---------- DATA TO USE ----------

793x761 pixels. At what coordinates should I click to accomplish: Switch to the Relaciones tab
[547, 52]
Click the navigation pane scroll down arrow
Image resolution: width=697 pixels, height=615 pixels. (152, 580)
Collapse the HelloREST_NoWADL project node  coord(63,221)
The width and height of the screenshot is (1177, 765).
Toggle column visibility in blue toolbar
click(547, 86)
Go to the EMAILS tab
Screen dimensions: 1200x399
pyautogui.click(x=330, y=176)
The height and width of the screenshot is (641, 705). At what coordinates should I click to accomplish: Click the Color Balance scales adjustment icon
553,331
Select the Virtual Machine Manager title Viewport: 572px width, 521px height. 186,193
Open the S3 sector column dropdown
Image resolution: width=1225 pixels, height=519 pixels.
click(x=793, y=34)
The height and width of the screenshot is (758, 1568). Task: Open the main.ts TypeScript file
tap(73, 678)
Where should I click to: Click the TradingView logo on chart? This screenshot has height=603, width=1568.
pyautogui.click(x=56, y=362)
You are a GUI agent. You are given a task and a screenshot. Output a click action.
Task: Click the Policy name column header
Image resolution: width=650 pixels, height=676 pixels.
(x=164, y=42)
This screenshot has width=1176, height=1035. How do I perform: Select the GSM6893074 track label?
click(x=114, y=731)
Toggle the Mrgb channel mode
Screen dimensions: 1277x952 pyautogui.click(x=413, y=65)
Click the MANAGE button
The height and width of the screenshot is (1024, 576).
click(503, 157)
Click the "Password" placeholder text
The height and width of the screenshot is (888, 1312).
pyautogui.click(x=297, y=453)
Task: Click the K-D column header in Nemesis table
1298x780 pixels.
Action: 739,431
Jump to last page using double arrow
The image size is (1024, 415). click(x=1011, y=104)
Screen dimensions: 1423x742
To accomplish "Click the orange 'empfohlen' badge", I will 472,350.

----------

» **WHAT NEEDS TO BE DONE**
Beginning with the opening line above, retype the records exactly through the line with "The width and", both ends included.

» **WORKED SOLUTION**
793x761 pixels. At what coordinates should I click to accomplish: Switch to the Relaciones tab
[547, 52]
Click the navigation pane scroll down arrow
Image resolution: width=697 pixels, height=615 pixels. (152, 580)
Collapse the HelloREST_NoWADL project node  coord(63,221)
The width and height of the screenshot is (1177, 765).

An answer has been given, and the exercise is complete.